Violet sospira, incrocia le braccia sotto il seno e si volta verso destra.
James Potter non le piace. Per niente.
È arrogante, sfacciato e insensibile almeno per ventitré ore al giorno. Supponente, offensivo e un po’ troppo spregiudicato, è una di quelle persone che Violet non sopporta. E non solo perché, al contrario del fratello, è un idiota, ma anche perché non si lascia sfuggire occasione per dimostrarlo.
È carino, quello sì. Ma il bell’aspetto non mitiga di certo l’elenco più che infinito dei suoi difetti.
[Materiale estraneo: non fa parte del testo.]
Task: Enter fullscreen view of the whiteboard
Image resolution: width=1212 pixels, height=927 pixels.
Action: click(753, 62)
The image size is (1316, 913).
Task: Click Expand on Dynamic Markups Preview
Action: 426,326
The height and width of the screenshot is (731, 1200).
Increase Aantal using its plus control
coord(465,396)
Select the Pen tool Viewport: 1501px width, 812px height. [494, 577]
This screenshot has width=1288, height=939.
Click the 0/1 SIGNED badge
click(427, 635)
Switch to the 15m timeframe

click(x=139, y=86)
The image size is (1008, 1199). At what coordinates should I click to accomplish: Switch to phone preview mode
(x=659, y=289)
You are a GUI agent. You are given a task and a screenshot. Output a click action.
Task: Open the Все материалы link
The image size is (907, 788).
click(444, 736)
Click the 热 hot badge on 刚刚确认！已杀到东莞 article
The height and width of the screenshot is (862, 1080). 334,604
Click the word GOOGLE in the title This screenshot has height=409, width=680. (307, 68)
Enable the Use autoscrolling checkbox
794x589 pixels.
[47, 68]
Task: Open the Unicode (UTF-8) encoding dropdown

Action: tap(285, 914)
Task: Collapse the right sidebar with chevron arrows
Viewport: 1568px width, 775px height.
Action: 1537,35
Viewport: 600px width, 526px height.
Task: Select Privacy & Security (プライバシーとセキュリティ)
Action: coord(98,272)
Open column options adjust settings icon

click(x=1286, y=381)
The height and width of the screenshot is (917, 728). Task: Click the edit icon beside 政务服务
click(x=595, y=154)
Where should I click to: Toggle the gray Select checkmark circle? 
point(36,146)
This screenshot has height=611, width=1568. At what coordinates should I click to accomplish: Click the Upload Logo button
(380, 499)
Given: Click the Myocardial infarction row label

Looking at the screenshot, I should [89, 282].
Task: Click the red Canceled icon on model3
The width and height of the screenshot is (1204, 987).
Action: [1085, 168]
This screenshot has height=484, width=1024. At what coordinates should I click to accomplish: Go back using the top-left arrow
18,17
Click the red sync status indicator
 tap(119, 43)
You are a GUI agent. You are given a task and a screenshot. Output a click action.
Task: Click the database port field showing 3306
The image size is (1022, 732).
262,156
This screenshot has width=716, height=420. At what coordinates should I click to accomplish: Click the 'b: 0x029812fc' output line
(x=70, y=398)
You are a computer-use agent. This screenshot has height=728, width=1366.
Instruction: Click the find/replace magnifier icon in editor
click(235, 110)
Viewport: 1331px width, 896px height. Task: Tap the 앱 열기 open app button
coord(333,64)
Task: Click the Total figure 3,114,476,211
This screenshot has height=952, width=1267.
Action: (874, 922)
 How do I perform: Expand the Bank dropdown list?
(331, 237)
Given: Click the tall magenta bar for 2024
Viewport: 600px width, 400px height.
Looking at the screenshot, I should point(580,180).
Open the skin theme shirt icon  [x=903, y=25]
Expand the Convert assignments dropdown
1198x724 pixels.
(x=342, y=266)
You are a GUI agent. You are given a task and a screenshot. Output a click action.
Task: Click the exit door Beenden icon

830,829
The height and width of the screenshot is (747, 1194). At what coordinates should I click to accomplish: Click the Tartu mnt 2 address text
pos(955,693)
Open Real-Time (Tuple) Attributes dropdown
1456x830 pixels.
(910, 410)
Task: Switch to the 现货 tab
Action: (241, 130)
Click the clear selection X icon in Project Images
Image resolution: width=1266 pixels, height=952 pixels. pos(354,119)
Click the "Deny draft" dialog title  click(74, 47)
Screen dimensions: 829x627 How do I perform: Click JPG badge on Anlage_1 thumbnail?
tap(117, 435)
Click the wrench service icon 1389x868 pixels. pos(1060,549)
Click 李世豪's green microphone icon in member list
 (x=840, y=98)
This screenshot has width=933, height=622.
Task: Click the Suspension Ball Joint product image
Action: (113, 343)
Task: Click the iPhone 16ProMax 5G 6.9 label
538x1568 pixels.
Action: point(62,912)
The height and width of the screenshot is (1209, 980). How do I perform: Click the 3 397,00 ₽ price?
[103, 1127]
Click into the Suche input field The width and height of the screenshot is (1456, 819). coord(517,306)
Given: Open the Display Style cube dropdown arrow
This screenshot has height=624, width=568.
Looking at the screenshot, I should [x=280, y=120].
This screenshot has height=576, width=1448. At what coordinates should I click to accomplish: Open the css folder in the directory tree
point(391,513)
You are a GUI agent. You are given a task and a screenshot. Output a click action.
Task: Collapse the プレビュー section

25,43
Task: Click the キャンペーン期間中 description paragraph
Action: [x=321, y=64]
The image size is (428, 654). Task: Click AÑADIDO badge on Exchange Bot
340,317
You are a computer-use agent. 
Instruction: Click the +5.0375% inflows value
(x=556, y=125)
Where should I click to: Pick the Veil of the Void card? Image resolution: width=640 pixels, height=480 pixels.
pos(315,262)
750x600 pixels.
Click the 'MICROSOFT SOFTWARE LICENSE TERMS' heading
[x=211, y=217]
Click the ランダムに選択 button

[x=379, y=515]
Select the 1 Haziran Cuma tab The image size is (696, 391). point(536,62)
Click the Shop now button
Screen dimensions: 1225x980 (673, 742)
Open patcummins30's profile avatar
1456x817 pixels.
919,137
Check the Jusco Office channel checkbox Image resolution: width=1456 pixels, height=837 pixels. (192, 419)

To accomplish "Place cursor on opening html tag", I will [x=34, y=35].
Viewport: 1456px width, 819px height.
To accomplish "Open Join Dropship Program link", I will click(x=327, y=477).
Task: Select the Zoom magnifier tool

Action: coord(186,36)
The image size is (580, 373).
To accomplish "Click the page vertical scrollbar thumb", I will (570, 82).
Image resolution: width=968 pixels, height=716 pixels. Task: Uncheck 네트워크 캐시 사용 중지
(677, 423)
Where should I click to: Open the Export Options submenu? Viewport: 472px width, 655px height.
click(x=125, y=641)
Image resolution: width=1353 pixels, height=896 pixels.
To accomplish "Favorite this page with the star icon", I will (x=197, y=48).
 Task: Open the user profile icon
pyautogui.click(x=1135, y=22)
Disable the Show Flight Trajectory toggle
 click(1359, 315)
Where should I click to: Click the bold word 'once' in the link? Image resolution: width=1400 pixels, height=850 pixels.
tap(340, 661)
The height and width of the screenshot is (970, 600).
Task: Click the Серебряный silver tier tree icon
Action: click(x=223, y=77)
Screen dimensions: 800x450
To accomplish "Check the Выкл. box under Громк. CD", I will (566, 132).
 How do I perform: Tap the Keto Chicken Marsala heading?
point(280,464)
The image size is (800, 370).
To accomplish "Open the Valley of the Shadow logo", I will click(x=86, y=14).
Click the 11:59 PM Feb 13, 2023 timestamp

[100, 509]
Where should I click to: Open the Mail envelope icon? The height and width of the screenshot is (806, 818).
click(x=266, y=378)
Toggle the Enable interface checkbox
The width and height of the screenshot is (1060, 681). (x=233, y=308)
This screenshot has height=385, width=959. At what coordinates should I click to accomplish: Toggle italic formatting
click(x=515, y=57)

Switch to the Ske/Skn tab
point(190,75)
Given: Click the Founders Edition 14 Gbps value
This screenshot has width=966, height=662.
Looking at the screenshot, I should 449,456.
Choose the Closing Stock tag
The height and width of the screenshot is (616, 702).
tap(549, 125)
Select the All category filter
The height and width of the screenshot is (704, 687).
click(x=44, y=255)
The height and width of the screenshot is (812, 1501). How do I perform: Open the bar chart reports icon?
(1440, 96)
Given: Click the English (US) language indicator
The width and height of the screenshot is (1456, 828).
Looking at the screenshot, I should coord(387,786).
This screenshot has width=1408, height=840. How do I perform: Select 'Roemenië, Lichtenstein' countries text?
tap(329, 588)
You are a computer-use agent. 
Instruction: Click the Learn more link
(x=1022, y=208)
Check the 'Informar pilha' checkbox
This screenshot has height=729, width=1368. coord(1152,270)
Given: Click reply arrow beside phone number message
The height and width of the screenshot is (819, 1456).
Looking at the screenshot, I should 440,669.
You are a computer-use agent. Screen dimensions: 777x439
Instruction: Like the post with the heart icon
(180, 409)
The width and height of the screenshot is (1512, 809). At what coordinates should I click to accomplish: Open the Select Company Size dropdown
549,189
«Non è aria, Potter.» sibila, senza nemmeno rivolgergli uno sguardo. Non vuole parlare con lui, non vuole leggere l’accusa nei suoi occhi. Non vuole che le rinfacci, ancora una volta, quanto il suo sangue sia macchiato.
«Per me sì.» ribatte semplicemente lui.
Tremore alle mani, ansia e fiato corto.
Violet si sente in trappola e le manca quasi il respiro. Spera solo di non andare in iperventilazione, come le è già successo quella mattina. Teme che, se svenisse, James la butterebbe giù dal treno senza troppo riguardo.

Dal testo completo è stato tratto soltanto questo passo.